Neither of the two cohorts that we examined demonstrated a significant relationship between CNTF genotype and body weight, BMI, or body composition. To more closely replicate the findings of O’Dell et al,12 we also performed a third combined analysis on a subgroup of our subjects that matched their cohort on age, and we similarly observed no association between CNTF genotype and body weight and BMI. While there is a documented association between CNTF genotype and muscular strength, even though the basis for the function of the CNTF null allele in muscular strength is unclear,24 we speculate that the lack of association with body composition in the current study may be as a result of a localized action of CNTF at the neuromuscular junction rather than a systemic or CNS-localized action. Thus, the polymorphism could impact CNTF gene expression only locally, affecting motor unit function and thus strength, and not influencing body composition.

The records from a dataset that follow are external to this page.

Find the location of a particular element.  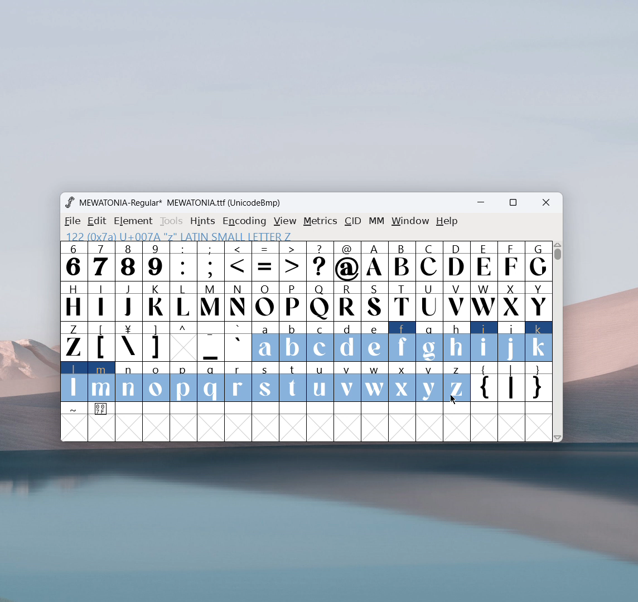

O is located at coordinates (265, 301).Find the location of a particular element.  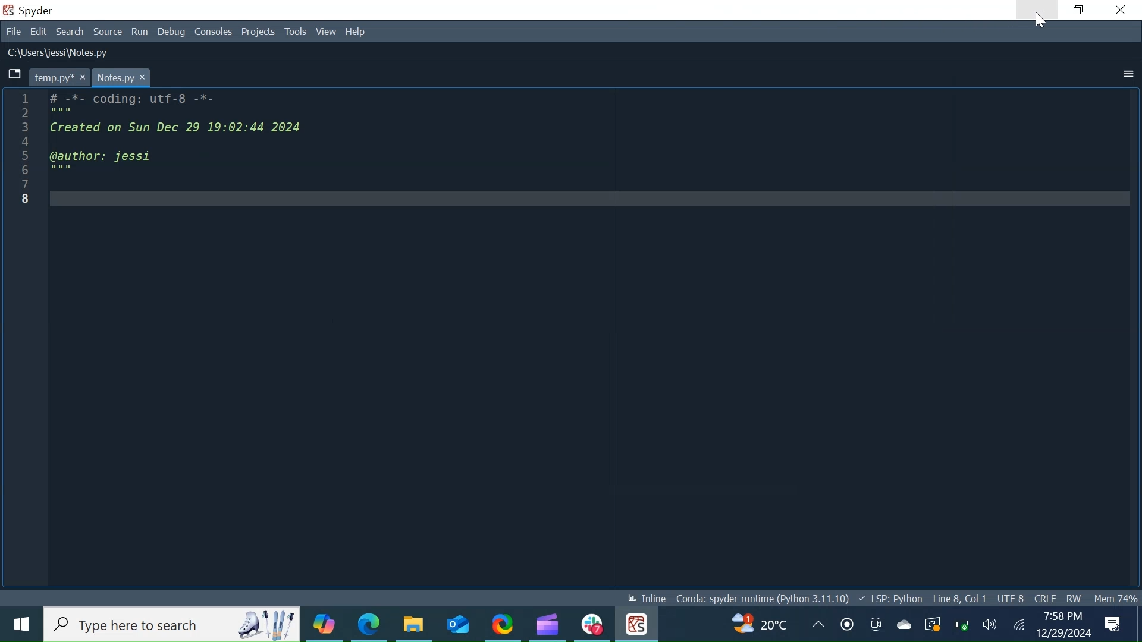

File is located at coordinates (15, 32).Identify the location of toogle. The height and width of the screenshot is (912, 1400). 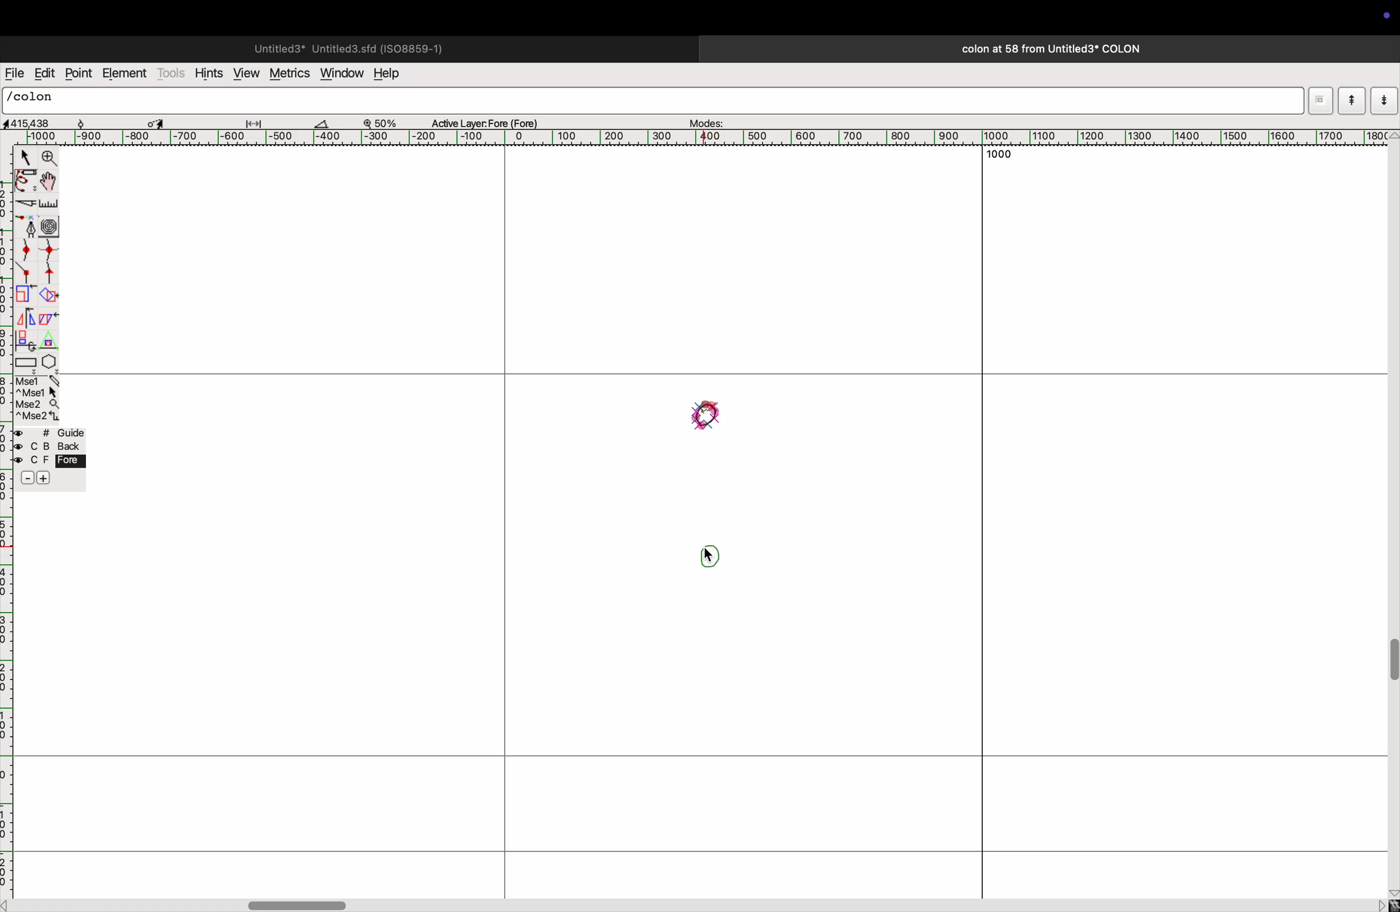
(1390, 667).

Hoffmann et al25 found no association between the CNTF null allele genotype and age of onset, progression, or severity of multiple sclerosis. They concluded that the requirement for CNTF in myelogenesis or cell survival may be bypassed by a second yet-to-be-identified ligand, and this second ligand might compensate for the absence of functional CNTF in A/A homozygotes.25 Indeed, the CNTF receptor (CNTFR) acts as a receptor for cardiotrophin-like cytokine (CLC), which has been shown to support the survival of motor and sympathetic neurons in vitro,26 but little else is known about CLC function. Roth et al27 have described a polymorphism in the CNTFR gene that is associated with fat-free mass in both men and women, but no association was observed with fat mass.
A small but statistically significant difference was noted among genotype groups for physical activity values in the STORM cohort. The nature of this association is unclear; however, physical activity was not a significant contributor to any ANCOVA model in either the BLSA or STORM analyses for BMI and other variables. While physical activity was a covariate in both the STORM and BLSA cohorts, the measures used differed enough that physical activity was excluded as a covariate in the combined analysis.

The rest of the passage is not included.